A few years ago, before the advent of "Onboard" sound that was any good, I experimented a lot with top end sound card's from the likes of Creative, Gravis, Turtle Beach etc.

Over the last few years, onboard 7.1 surround sound has proved fine for my gaming (which is the only time I ever really use sound unless I'm online)

Last night, after a hard day rolling out Vista on a client's corporate network...I decided to try something new with my sound......So, I connected the onboard High Definition audio chip in my gaming PC to my aging (but still excellent) Pioneer surround sound system (used for Dolby films and music etc.)

"Don't put the volume up to high" I thought...Probably won't be that loud anyway..!

How wrong I was...I loaded a Crysis saved game, and I (and my neighbours, and probably most of Cardiff for a short time) was confronted by a wall of sound, Korean soldier's, friendlies, guns, rocket's coming at me from every corner of the room!

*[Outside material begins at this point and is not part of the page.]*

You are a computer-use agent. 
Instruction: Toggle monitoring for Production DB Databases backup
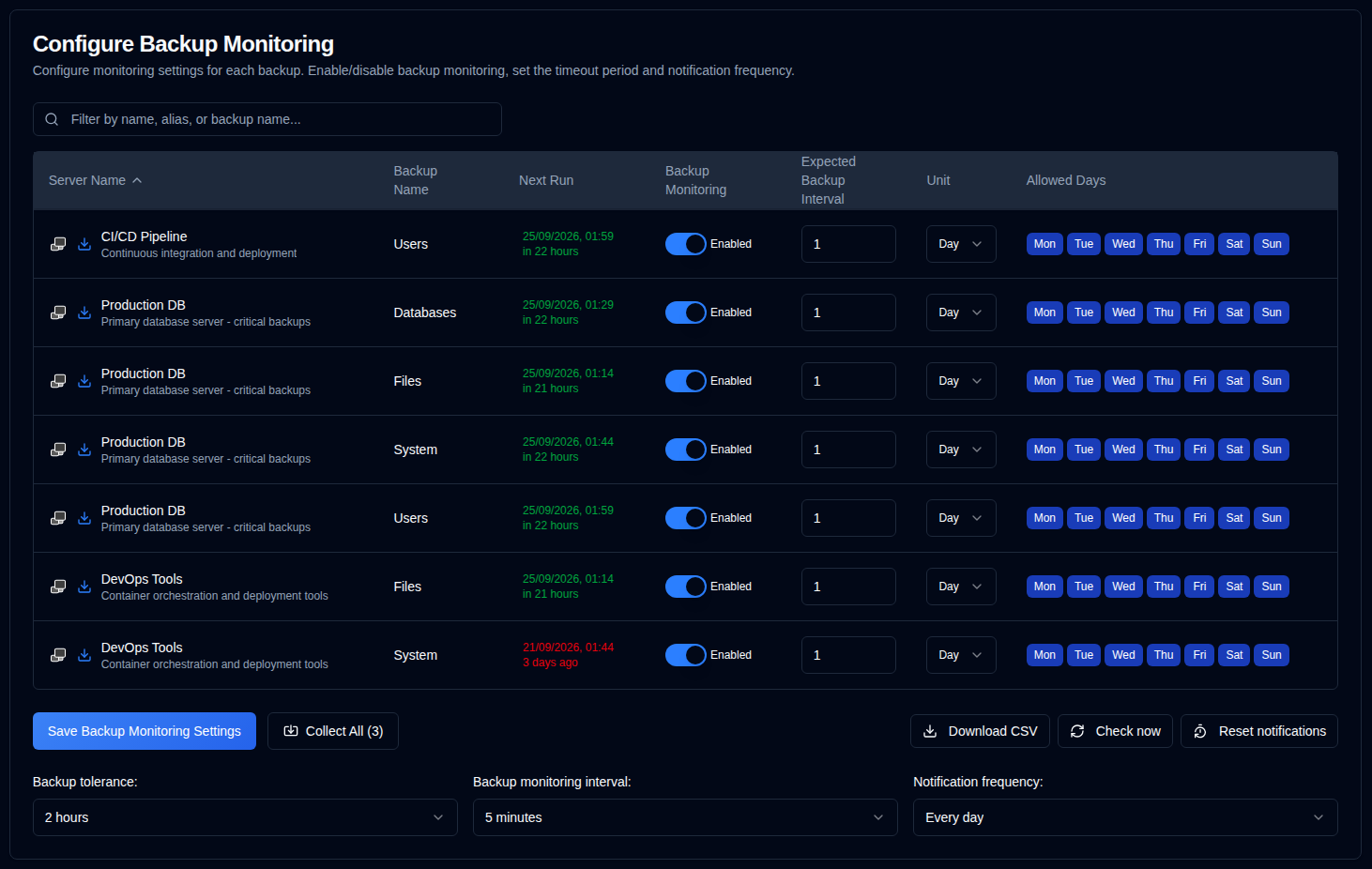(x=686, y=313)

It completely took over the game play up to the point when I decided that if I wanted to remain on good terms with the rest of the street, I'd better disconnect the thing.

Trouble is....Having done it once, the sound from the 5.1's just isn't the same :(

Moral is I suppose leave it alone! I couldn't really cope with that level of sound in games anyway (or so I've told myself)

  Armchair 10:52 05 Jul 2008

Hmmmm, I still use the cheapo stereo Labtec Spin 50 speakers that came with this PC, via a bog standard Realtek AC97 integrated soundcard, and it's wonderful. They're only one watt RMS each, but that's more than enough for any game or music track, and they really are crystal clear.

I was once tempted to buy a set of (critically acclaimed) Logitech X-230 2.1 speakers, but they didn't sound right. Too 'boomy', and no amount of adjustment made them sound right. I managed to get a refund on them (nice one, Argos), and reverted to the old set-up.

  crosstrainer 11:08 05 Jul 2008

Has a ridiculous total wattage output of over 450 watts. Each speaker is adjustable independent of the others, sound angle etc. are all user definable.

I have it setup the way I want it for films and DVD's so didn't play with the settings. Impressive though.

  Coltch 07:55 07 Jul 2008

Although onboard audio has improved, I would still rather use my X-Fi Elite Pro linked up to a set of Gigaworks THX 550W's.

The HD Audio codec on my motherboard does sound quite good, but can't match the X-Fi in gaming (or for watching films come to think of it).

The only problem is that once the volume starts creeping up (above 10) the whole street can hear everything! - Play Bioshock in darkness with the sound up and you'll know what I mean.

  Armchair 11:56 07 Jul 2008

550w RAMS? Overkill, innit? I once left my PC on (it's upstairs) with IL-2 Sturmovik running, sound at half volume (2 x 1w RMS, remember), and I could hear it blasting out in the street with the window open a bit. Rather embarrassing, tbh. Anything more powerful would be total overkill.

  Coltch 16:33 07 Jul 2008

The speakers are 310W the 550W is the model number(G550W) - although yes it is a little bit of overkill, but the sound is incredible.

  crosstrainer 17:16 07 Jul 2008

I'm not going to plug the digital system in again :) It was very impressive, but far to loud for my room.

I would, however highly recommend it to any keen gamer who owns his / her own castle!

  Armchair 20:55 07 Jul 2008

Well, I'm probably used to crappy sound systems anyway. I was gamingly "raised" in the arcades in the late '70s/early '80s, and my old Spectrum didn't offer much acoustically, lol. All this new fangled stuff is wasted on my worn out hearing sensors.